@georgeob1,
georgeob1 wrote:. . . a strange unwillingness to engage in battle . . .
By the way, that's an excellent way to put it. Recently, historians have begun to analyze McClellan as having that specific failure. He had built up an extremely well-organized, well-equipped, well-trained and well-commanded army--and then grew reluctant to risk it in battle. That is almost verbatim how one historian (whose work i read long enough ago to have forgotten who it was) described it.
Fitz John Porter was the object of Lee's attacks at the beginning of the Seven Days. I won't go into the stupidity which preceded or accompanied that operation. Porter conducted a fighting retreat, and punished Lee's army severely in the process, inflicting thousands of deaths and many thousands of wounds over a period of three days, during which his troops never broke formation, and any retreat the Southern hagiographers are pleased to call routs were in fact cases of his troops falling back on prepared defenses which had already been manned.
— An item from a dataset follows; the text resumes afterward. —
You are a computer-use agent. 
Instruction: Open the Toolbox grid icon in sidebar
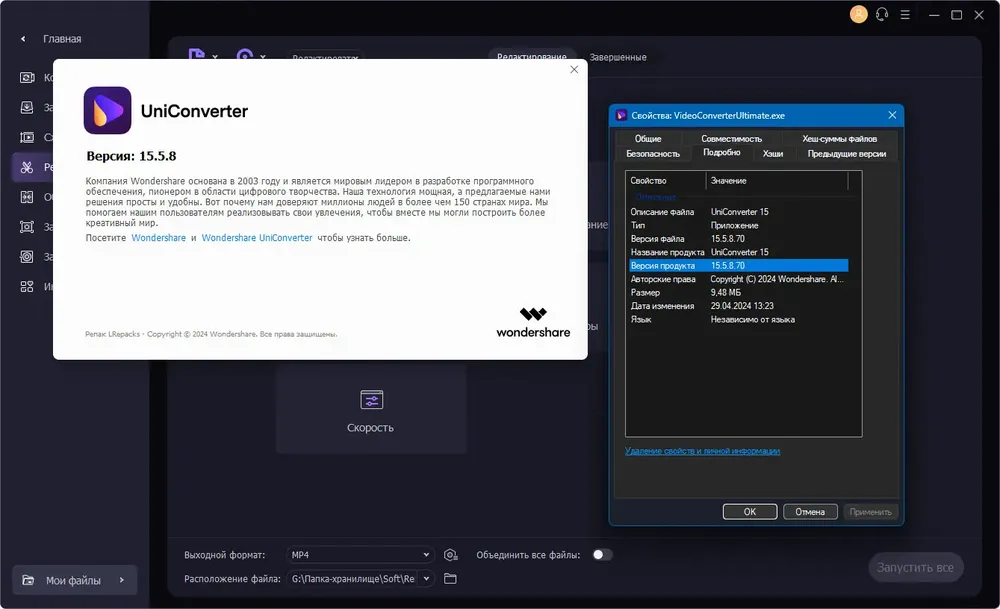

Porter could not have accomplished that if his subordinate commanders were not properly trained in their duties, and certainly never could have accomplished that unless his rank and file were highly-trained, highly-motivated and completely confident in their leadership.
McClellan had built a magnificent fighting machine--but neither he nor any other commander of that army used it effectively until George Meade took over.